This case was a fairly high profile one because it was one of the earliest cases which highlighted the dangers of cell phone useage while driving.  Added to what would become a recipe for disaster was the fact that the driver who caused the collision was a teenager. 

In January, 1996, a 16 year-old girl whose parents were on a ski trip in Colorado, decided to take her parent’s company van out for a drive, even though she had been forbidden to do so.  She brought a cell phone along with her, and during the excursion, it fell onto the floorboard of the van.  Along the way, the cell phone rang, which distracted the teenager from her driving duties while she reached for the ringing cell phone.
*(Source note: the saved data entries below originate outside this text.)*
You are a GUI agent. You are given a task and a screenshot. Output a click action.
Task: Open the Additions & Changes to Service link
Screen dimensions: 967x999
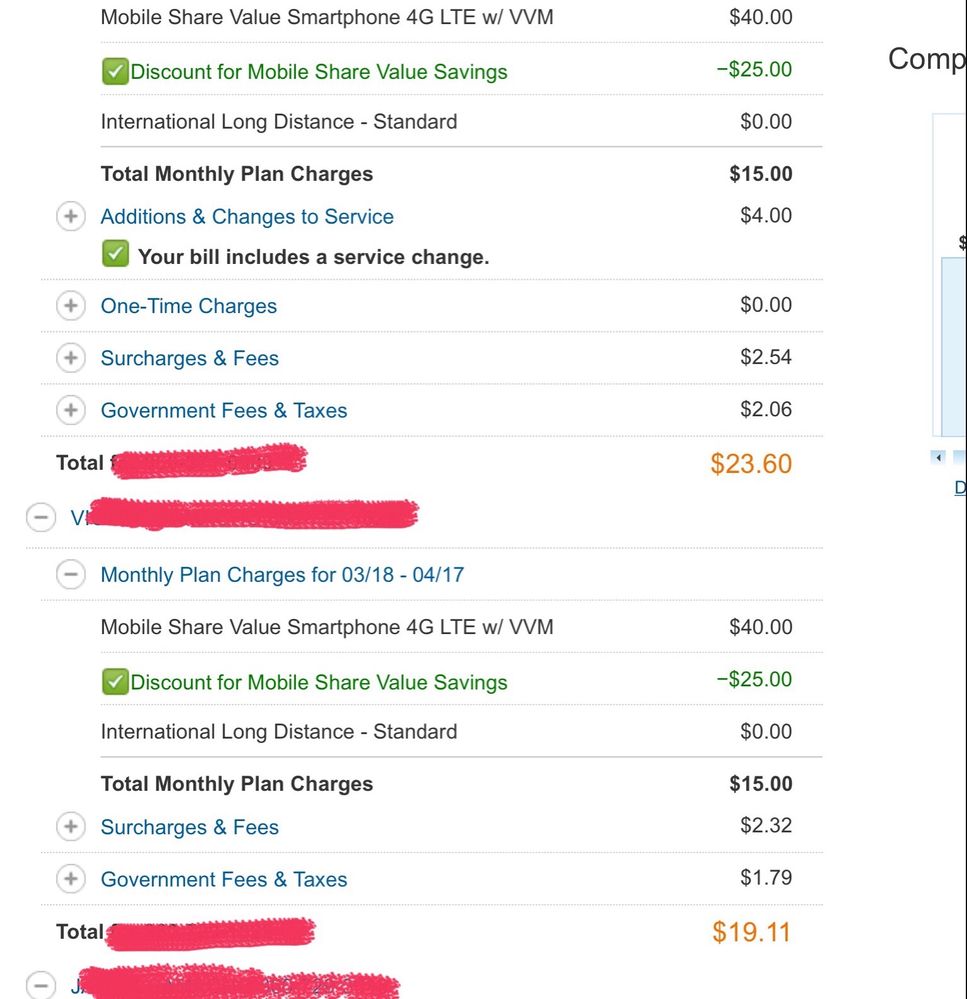[x=247, y=217]
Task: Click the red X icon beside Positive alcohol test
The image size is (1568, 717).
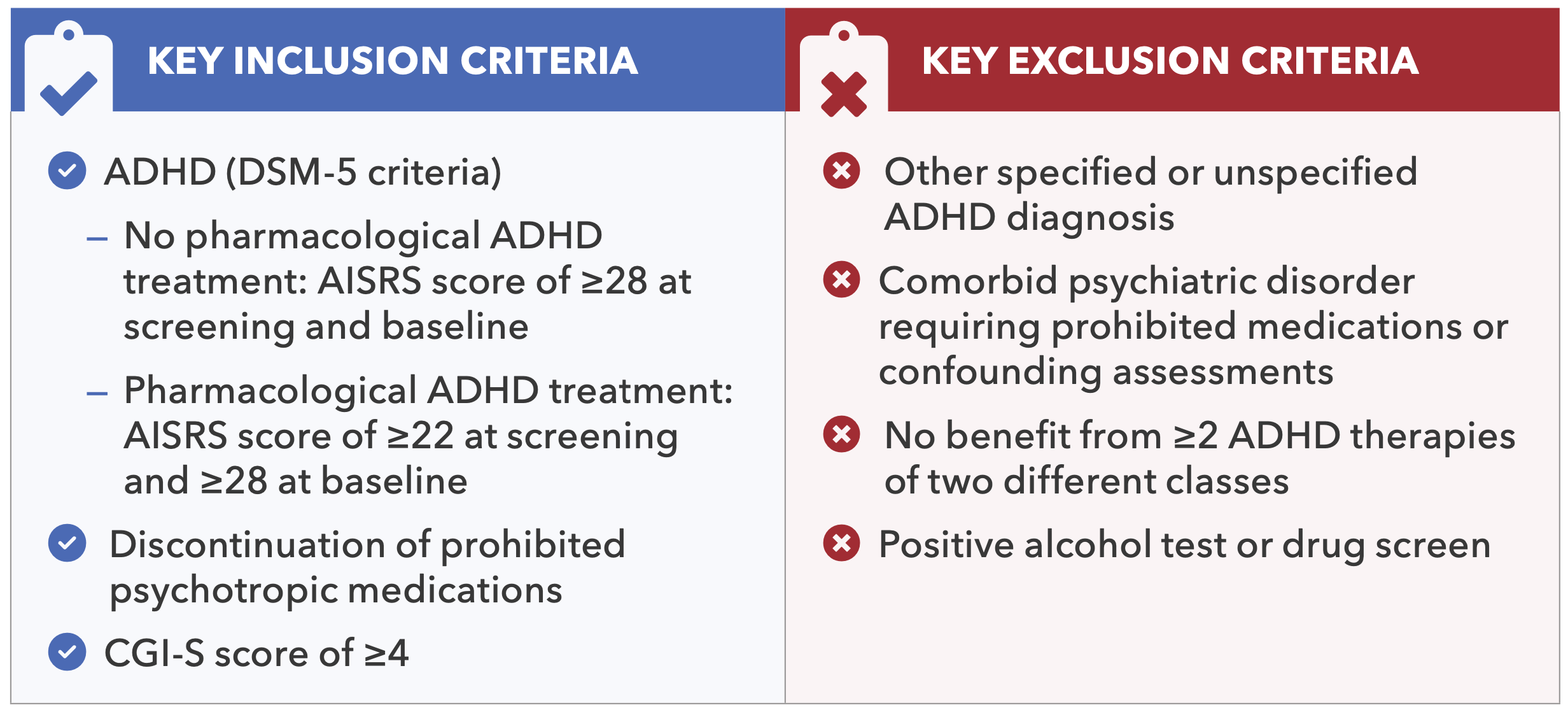Action: (x=841, y=543)
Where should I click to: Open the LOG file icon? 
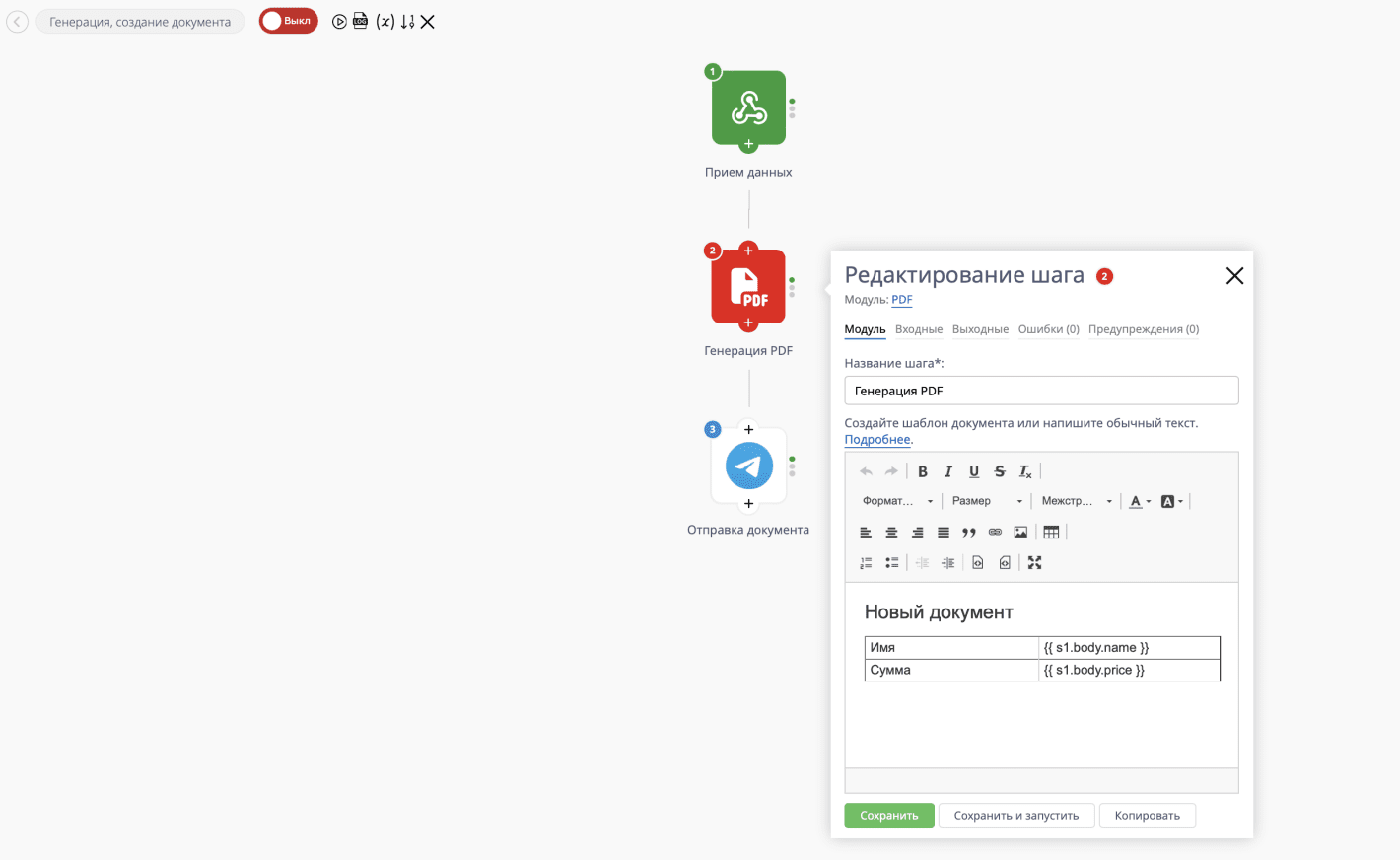[x=361, y=21]
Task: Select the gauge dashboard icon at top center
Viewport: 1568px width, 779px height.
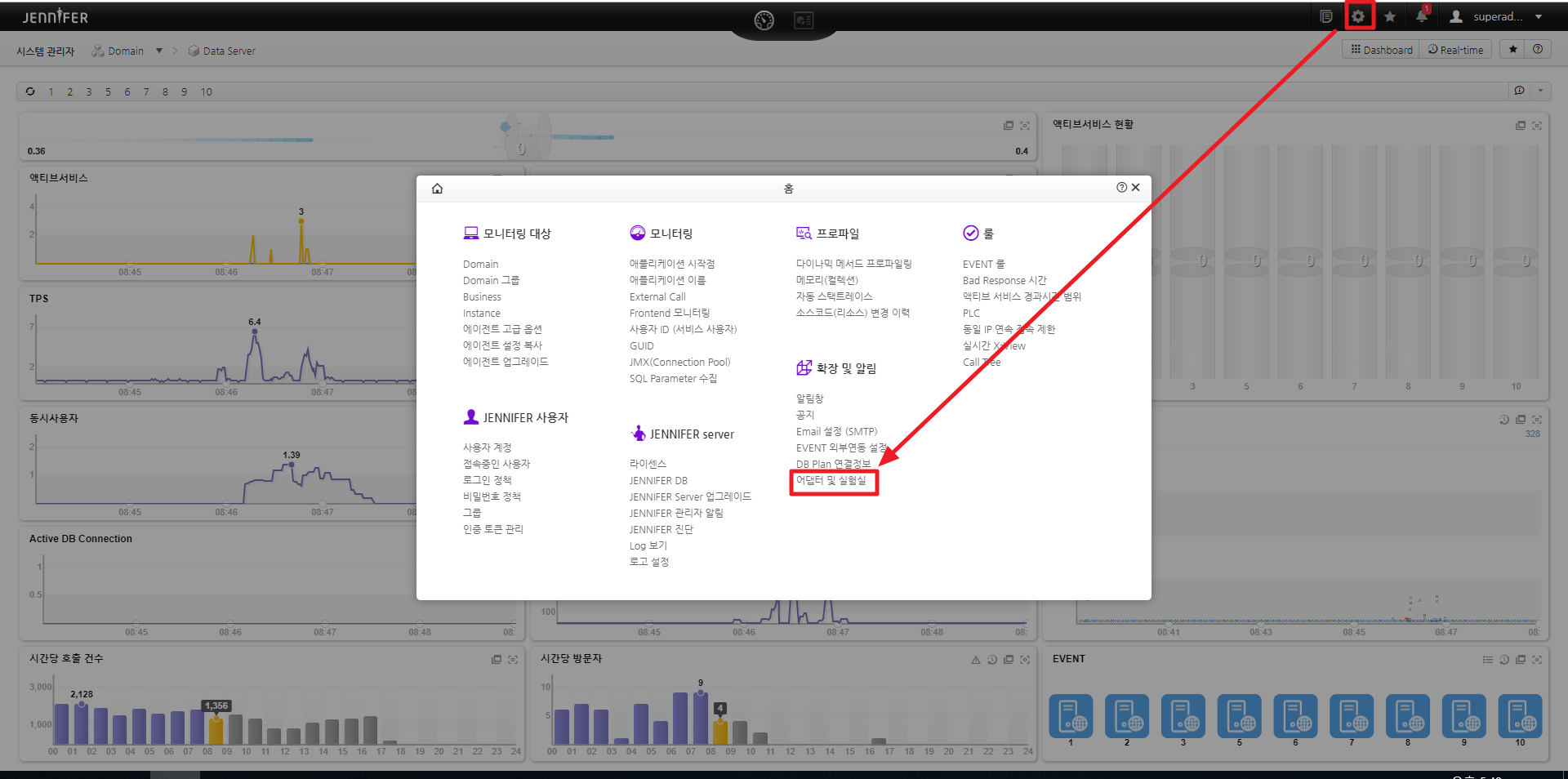Action: click(764, 20)
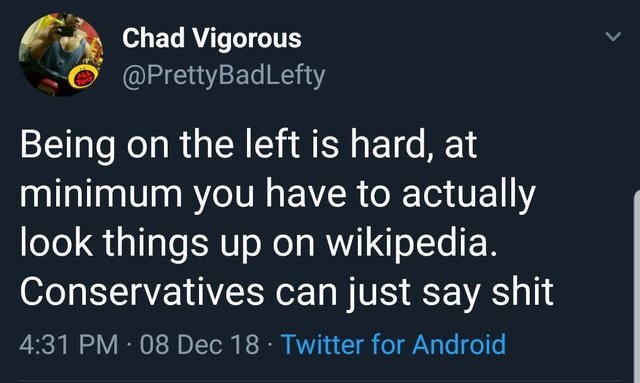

During the few seconds that her eyes were taken off the roadway to retrieve the cell phone, the van veered across the center line of the highway, striking head-on a small compact car which was traveling in the opposite direction.  In the other car was a family of four – father and mother in the front seat, young daughter and son in the back.  The impact resulted in the death of the 3 year-old boy and serious brain damage to the father, resulting in his total and permanent disability.  The mother and daughter were also injured, but survived without permanent physical injuries.

A wrongful death lawsuit was filed was almost immediately in the 352nd District Court, seeking damages against both the teenager individually and against the teen’s parents.  Besides allegations of common law negligence, the plaintiffs sued under multiple other theories, including negligent entrustment, negligence per se and a claim that the vehicle itself constituted an attractive nuisance for a teenager whose parents were out of town.  With regard to their negligence action, plaintiffs complained that the teen’s parents had failed to properly instruct her on how to safely operate a mobile phone while simultaneously driving a vehicle.

During the pretrial of the case, the plaintiffs asked Judge Sudderth to recognize a new cause of action in the law – a cause of action for negligent entrustment of a cell phone.  Plaintiffs argued that the law recognizes a cause of action for negligent entrustment of chattel (tangible personal property – the cell phone itself).  Plaintiffs argued that such a cause of action exists in the common law if the person supplying the chattel has reason to know it is likely to be used in a manner involving an unreasonable risk of harm.  Plaintiffs argued that the entrustment of a cell phone to a teenager driver under these circumstances was similar to the entrustment of a firearm to a minor child, which had already been recognized in Texas jurisprudence as a basis for liability under the theory of negligent entrustment of chattel.  Judge Sudderth rejected this argument, declining to recognize a new cause of action in Texas law for negligent entrustment of a cell phone.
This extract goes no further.